People preparing for confirmation or reception in the Episcopal Church often are taught the acronym, ACTIP, as a way of remembering the different kinds of prayer. Here’s what each letter stands for: Adoration, Confession, Thanksgiving, Intercession, and Petition. Our Prayers of the People are prayers of intercession – we pray for the church, for our nation and those in authority around the world, for those who suffer in body, mind or spirit, and for those who have died.

One of the bishops in whose diocese I served was adamant that people should stand for the Prayers of the People. He believed that lay people were exercising the priesthood of all believers as they prayed on behalf of others. So, they should stand just as priests stand to celebrate Holy Communion. I am less concerned about people’s postures and more about whether they have what they need to perform this very important ministry. Some adjustments are in order.

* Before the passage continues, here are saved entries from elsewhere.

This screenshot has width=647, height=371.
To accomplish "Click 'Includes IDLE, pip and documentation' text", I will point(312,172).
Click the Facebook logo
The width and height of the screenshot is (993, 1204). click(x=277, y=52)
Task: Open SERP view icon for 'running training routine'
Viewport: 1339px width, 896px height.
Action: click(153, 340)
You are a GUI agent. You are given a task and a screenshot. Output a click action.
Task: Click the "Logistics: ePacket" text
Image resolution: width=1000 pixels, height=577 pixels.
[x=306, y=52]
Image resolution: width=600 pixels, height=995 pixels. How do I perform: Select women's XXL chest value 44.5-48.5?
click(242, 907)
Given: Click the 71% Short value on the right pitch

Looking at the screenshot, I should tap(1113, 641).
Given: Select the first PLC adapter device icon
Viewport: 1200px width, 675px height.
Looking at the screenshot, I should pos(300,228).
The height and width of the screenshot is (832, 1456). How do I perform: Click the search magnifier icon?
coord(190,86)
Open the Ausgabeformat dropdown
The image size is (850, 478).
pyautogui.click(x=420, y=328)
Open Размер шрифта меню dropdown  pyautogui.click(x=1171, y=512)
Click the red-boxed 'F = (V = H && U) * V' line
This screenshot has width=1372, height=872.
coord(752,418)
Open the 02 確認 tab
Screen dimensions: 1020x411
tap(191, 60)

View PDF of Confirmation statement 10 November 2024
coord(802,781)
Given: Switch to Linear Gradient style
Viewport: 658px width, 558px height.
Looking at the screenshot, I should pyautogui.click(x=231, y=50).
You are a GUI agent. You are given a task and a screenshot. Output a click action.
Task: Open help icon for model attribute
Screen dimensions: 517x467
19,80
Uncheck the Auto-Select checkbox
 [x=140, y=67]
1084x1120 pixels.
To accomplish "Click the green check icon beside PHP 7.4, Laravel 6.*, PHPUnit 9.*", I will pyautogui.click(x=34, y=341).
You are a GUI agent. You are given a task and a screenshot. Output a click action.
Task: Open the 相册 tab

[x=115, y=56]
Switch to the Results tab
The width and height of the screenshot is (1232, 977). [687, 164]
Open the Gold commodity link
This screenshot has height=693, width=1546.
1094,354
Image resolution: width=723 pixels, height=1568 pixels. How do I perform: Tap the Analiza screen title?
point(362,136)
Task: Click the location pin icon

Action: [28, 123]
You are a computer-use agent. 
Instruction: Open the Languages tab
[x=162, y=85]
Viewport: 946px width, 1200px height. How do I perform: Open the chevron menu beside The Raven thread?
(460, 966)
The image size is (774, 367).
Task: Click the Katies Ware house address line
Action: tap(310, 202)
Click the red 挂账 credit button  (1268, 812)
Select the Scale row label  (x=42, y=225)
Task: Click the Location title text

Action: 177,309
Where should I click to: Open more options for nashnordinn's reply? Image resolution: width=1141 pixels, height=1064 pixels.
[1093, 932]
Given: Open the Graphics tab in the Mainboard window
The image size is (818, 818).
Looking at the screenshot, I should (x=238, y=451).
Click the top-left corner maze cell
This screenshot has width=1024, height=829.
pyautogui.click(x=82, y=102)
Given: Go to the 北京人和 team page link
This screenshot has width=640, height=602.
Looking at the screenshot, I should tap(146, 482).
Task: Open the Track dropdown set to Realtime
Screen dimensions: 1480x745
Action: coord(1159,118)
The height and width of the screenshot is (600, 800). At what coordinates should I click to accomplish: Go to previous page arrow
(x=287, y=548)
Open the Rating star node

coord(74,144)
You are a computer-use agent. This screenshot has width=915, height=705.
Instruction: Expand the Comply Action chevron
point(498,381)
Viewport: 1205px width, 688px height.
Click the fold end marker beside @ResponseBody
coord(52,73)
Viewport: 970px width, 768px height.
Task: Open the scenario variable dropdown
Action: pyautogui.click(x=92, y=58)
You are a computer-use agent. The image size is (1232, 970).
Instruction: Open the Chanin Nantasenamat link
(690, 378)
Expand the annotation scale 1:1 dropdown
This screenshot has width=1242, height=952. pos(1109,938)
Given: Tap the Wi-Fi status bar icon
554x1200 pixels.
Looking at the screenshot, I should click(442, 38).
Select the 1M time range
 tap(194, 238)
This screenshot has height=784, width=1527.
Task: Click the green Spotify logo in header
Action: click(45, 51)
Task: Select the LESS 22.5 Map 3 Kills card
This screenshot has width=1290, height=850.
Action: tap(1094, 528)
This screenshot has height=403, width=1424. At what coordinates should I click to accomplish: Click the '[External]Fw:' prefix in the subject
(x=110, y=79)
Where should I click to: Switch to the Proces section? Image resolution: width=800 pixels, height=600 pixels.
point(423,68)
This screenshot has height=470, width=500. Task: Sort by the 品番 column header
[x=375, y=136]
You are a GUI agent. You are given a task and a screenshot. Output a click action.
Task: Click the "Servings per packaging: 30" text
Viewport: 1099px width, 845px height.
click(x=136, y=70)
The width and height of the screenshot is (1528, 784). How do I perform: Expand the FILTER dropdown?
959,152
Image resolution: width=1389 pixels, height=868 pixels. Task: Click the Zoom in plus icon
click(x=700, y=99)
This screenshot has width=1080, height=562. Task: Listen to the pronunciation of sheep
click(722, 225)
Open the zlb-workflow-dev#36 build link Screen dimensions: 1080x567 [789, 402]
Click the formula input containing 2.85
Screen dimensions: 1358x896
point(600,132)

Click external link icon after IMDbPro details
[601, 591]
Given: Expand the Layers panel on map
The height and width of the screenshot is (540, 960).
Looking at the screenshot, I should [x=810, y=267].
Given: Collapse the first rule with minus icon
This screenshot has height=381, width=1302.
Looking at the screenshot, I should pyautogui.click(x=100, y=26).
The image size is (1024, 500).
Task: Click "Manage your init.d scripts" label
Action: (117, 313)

Here are the adjustments I’m suggesting we make:

  • We re-establish a parish prayer list. We’ll make it easy to request prayers for people or situations through our website: www.trinitytoledo.org or by emailing or calling the parish office. Email is trinity@trinitytoledo.org. Phone is (419) 243-1231.
  • When a request comes in, it will remain on the prayer list for four weeks before it’ll be taken off. Requests can always be renewed or submitted again. However, having an “expiration date” will prevent the list from overflowing with prayer requests that are out of date.
  • When a request is received, the requester will be asked whether they want it to appear on the public prayer list, which will be read out loud at Sunday services, or be added to a private list. In order for a request to be included in the public prayer list on Sunday, please contact the church office no later than the end of the day on Wednesday. And if we’re praying publicly for someone you know, be sure you’ve gotten their permission to be named aloud.
  • If the request is designated to remain private or discrete, the parish clergy and a small prayer team will offer prayer. The request will not go public.
  • A small prayer team has already agreed to say prayers of intercession. The team members will pray on their own for now. This is not a closed group. You may ask to join the prayer team by emailing me at stephen@trinitytoledo.org.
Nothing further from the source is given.